Available actions: start, stop, status, list, restart, and find_containers.

Additional tools

Beyond the core robot and inference tools, the library includes several utilities that the agent can use for setup, calibration, and data collection.

Camera tool

Camera management supporting OpenCV and RealSense cameras.

from strands_robots import lerobot_camera

agent = Agent(tools=[lerobot_camera])

agent("Discover all connected cameras")
agent("Capture images from front and wrist cameras")
agent("Record 30 seconds of video from the front camera")

Actions: discover, capture, capture_batch, record, preview, test.

Teleoperation tool

Record demonstrations for imitation learning using a leader-follower setup.

from strands_robots import lerobot_teleoperate

agent.tool.lerobot_teleoperate(
    action="start",
    robot_type="so101_follower",
    robot_port="/dev/ttyACM0",
    teleop_type="so101_leader",
    teleop_port="/dev/ttyACM1",
    dataset_repo_id="my_user/cube_picking",
    dataset_single_task="Pick up the red cube",
    dataset_num_episodes=50,
)

Actions: start, stop, list, replay.

Pose tool

Store, retrieve, and execute named robot poses for repeatable positioning.

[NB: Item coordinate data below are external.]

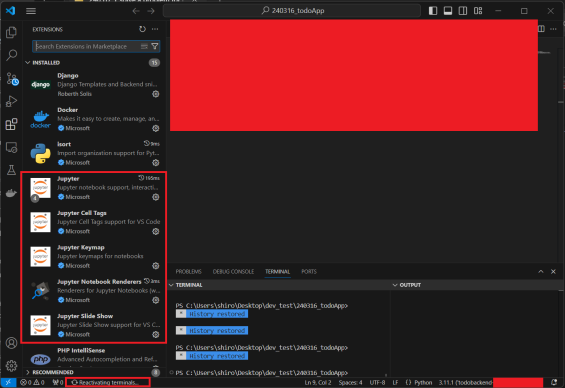Focus the Search Extensions in Marketplace field
The width and height of the screenshot is (565, 388).
(x=86, y=46)
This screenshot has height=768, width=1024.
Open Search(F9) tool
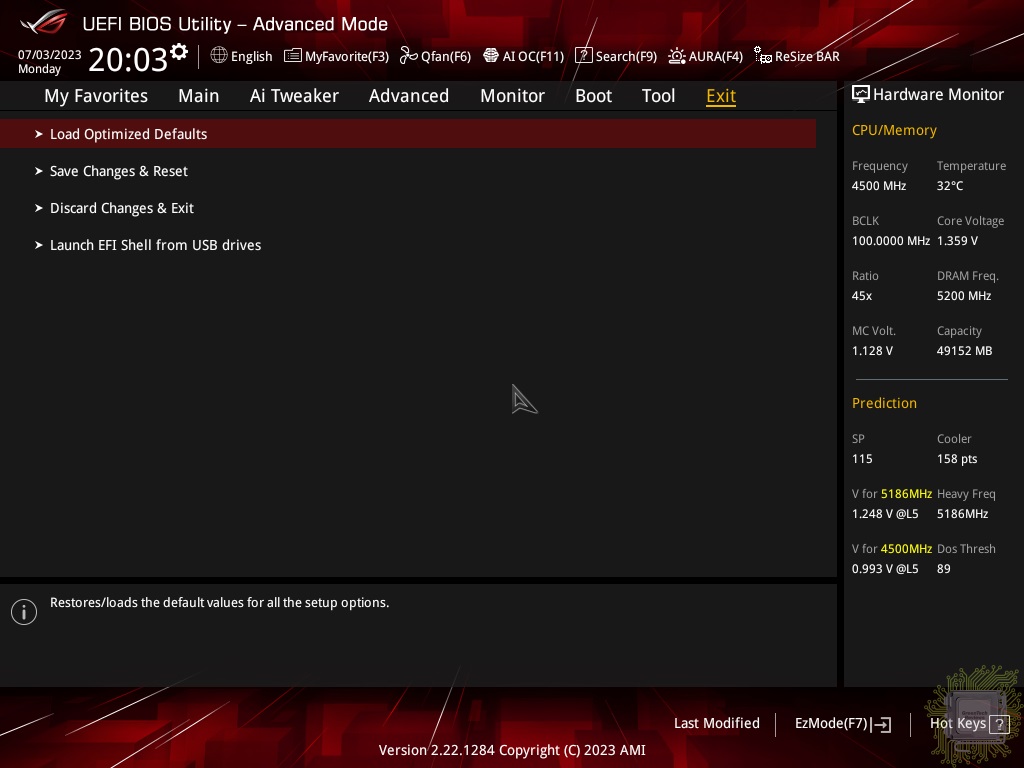[616, 56]
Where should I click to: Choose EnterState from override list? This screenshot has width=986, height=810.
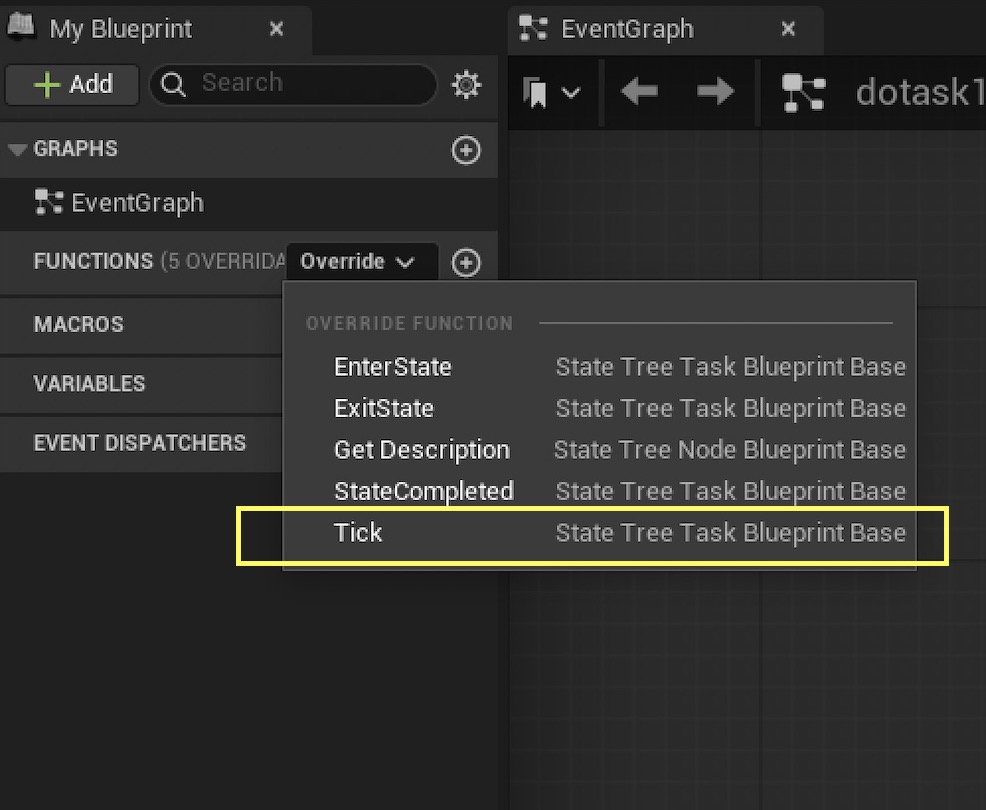pyautogui.click(x=392, y=367)
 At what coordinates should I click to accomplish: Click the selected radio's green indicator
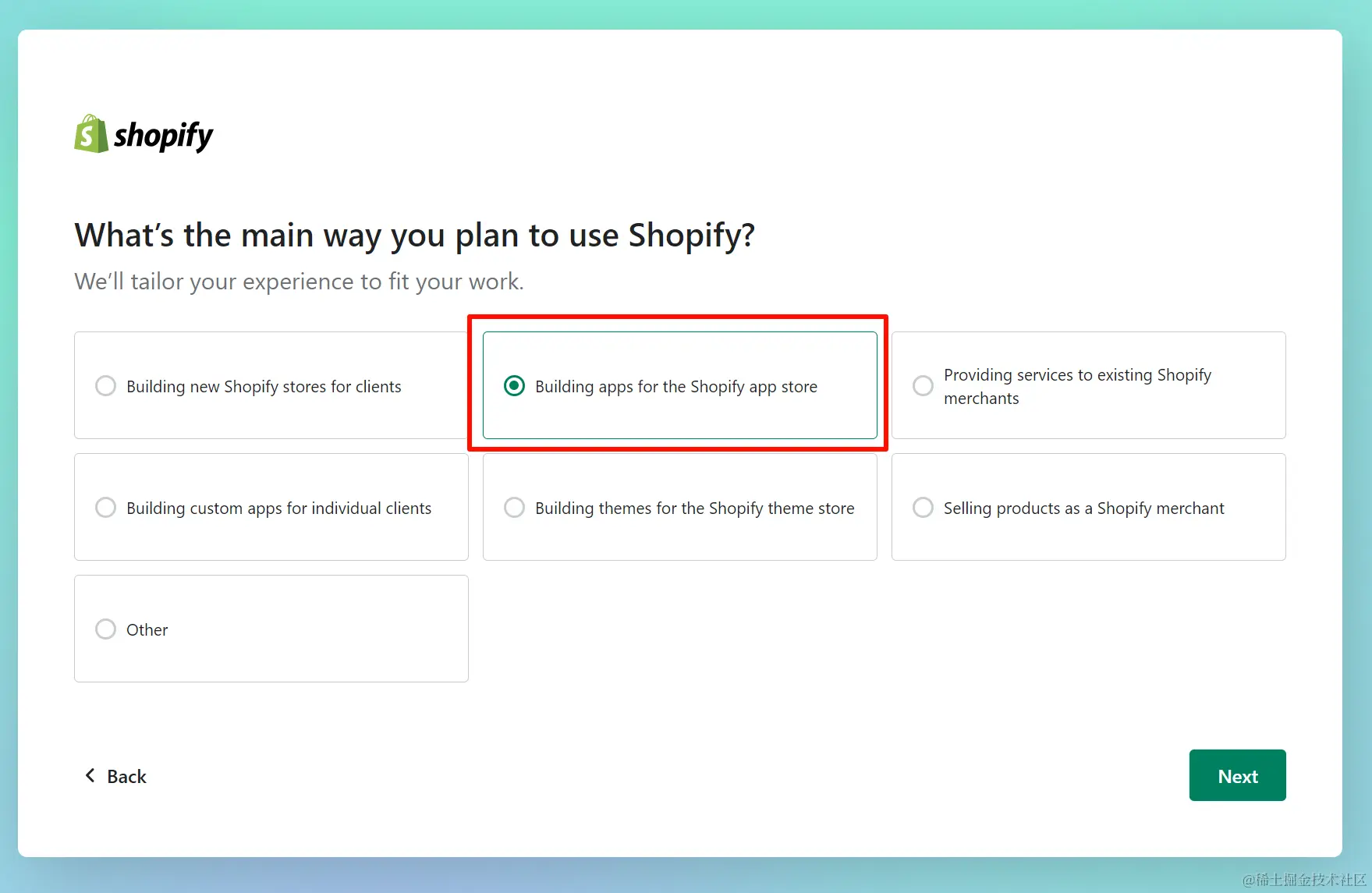click(514, 385)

from strands_robots import pose_tool

agent = Agent(tools=[robot, pose_tool])

agent("Save the current position as 'home'")
agent("Go to the home pose")
agent("Move the gripper to 50%")

Actions: store_pose, load_pose, list_poses, move_motor, incremental_move, reset_to_home.

Serial tool

Low-level serial communication for servos and custom protocols.

Actions: list_ports, feetech_position, feetech_ping, send, monitor.

Complete example

from strands import Agent
from strands_robots import Robot, gr00t_inference, lerobot_camera, pose_tool

robot = Robot(
    tool_name="orange_arm",
    robot="so101_follower",
    cameras={
        "wrist": {"type": "opencv", "index_or_path": "/dev/video0", "fps": 15},
        "front": {"type": "opencv", "index_or_path": "/dev/video2", "fps": 15},
    },
    port="/dev/ttyACM0",
    data_config="so100_dualcam",
)

agent = Agent(tools=[robot, gr00t_inference, lerobot_camera, pose_tool])

agent.tool.gr00t_inference(
    action="start",
    checkpoint_path="/data/checkpoints/gr00t-wave/checkpoint-300000",
    port=5555,
    data_config="so100_dualcam",
)

while True:
    user_input = input("\n> ")
    if user_input.lower() in ["exit", "quit"]:
        break
    agent(user_input)

agent.tool.gr00t_inference(action="stop", port=5555)

This gives you an interactive loop where you can issue natural language commands to the robot, check camera feeds, save poses, and manage inference services - all through conversation with the agent.